I began dancing when I was 4 years old.

My great-aunt owned our dance studio, so for the girls in my family, dance was non-negotiable.

The first few years of ballet we just had to go for one hour a week, and let’s be honest, you don’t do a whole lot of ballet when you’re 4 and 5 years old. It’s like cat herding. The fact that they were able to keep us all in the same room at the same time was a pretty impressive accomplishment.

My older sister started 3 years before me, so for the first few years, I always went to her class too. I watched her dance with her peers and with one of our cousins, I watched their feet, their new tricks. I would imagine how in 3 years I would look just like her. I would be graceful, balanced, thin and my great-aunt would shower me with the same praise she did my sister and cousin.

But as time passed, I didn’t turn into my sister.

While she grew boobs and a tiny waist, I grew out. I didn’t get the good body or the great balance. I was the chubby girl who couldn’t hold her releve without tipping a little. I was the chubby girl that gave 100%, but always came up short.

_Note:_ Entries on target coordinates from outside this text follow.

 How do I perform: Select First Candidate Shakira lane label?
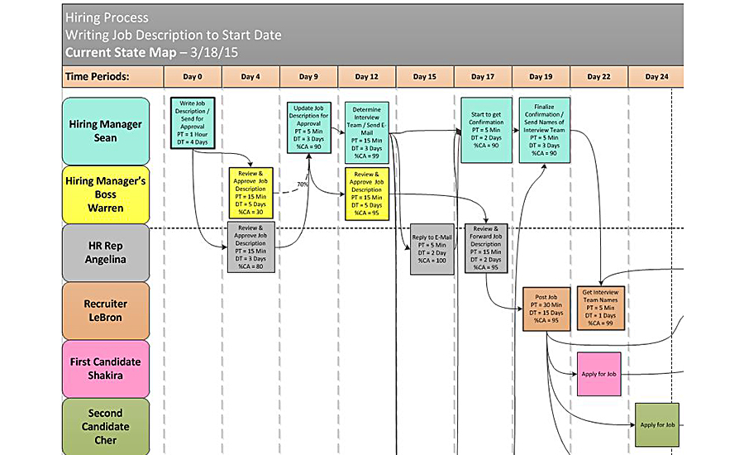pos(106,369)
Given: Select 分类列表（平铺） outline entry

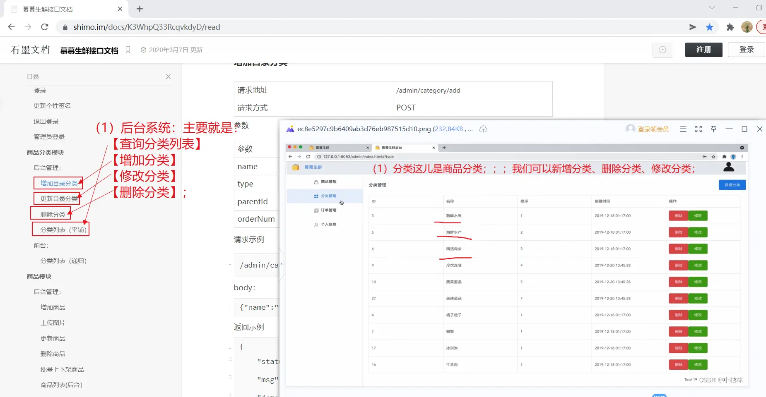Looking at the screenshot, I should 63,230.
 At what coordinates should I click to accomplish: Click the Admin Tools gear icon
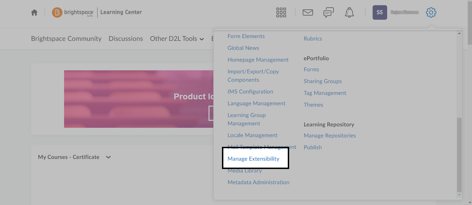tap(430, 12)
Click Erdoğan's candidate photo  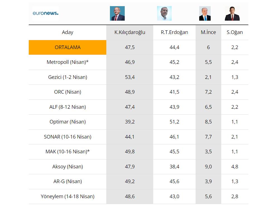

My great-aunt began to notice that I was chubby and made it a point to remind me of it regularly. When it was nearly time to start ballet on pointe, she told me that I either needed to lose 10 pounds, or wait a year. I was 10.

I had to wait a year.

I picked up extra ballet classes in hopes of improving my technique, of winning the favor of my great-aunt. The extra classes turned into extra opportunities for her to criticize me. To criticize my size, to remind me that I was not graceful like my sister or my cousin, both of which carried on the family tradition of becoming dance instructors for the younger kids.

Each week I prepared myself, I put on my invisible armor which was dented from the last class’s slightly veiled insults. “Oh Katie, well, I guess that’s better than last time.” Or “Katie, you know that you would be able to do that even easier with less weight.” Sometimes she said it only to me, sometimes she stopped the music and hurled the words at me in front of all the other girls in my class.

I tried to quit, but my mom, who was so well intentioned, told me to keep trying. I kept trying, and to my credit, I did improve. For 14 years I went to ballet, the last few years spending over 8 hours a week in that studio, being told I was not graceful, being denied solos, becoming the first person in my family to not be offered a job to teach there.

At the end of my 14th year, I went away to college.

When I went to watch the dance recital the the next summer I was 60 pounds lighter, I hadn’t had a period in 10 months and I was dangerously underweight. I was out of control.

I was starving myself.

I was anorexic.

I can’t give ballet all the credit for the anorexia, because truthfully it was initiated by a need to control something in my life because I was spiraling into depression I couldn’t climb out of. So I counted calories, and by counted, I mean obsessed over them, I controlled them. I started running. I exercised twice a day.

And the weight fell off.

But when I looked in the mirror, I didn’t see a thin girl. I saw the chubby 10 year old who wasn’t allowed to start pointe with her peers. I saw the ungraceful girl who couldn’t keep up, who wasn’t good enough.

It has been 9 years since I quit ballet and 9 years since my first bout with an eating disorder. I say first because eating disorders aren’t like the flu, they don’t just go away. They sit under the surface waiting to re-emerge, to re-devastate your self-confidence.

I am older now, stronger maybe, but I still see a chubby girl in the mirror. When I gain 5 pounds, I can’t see anything besides failure. When my weight goes above 135 pounds, I literally cannot stop the thoughts of starving myself, of going to any length to be thinner.

To be the graceful ballerina that I always imagined I’d grow up to be.

To be what I couldn’t be all those years ago.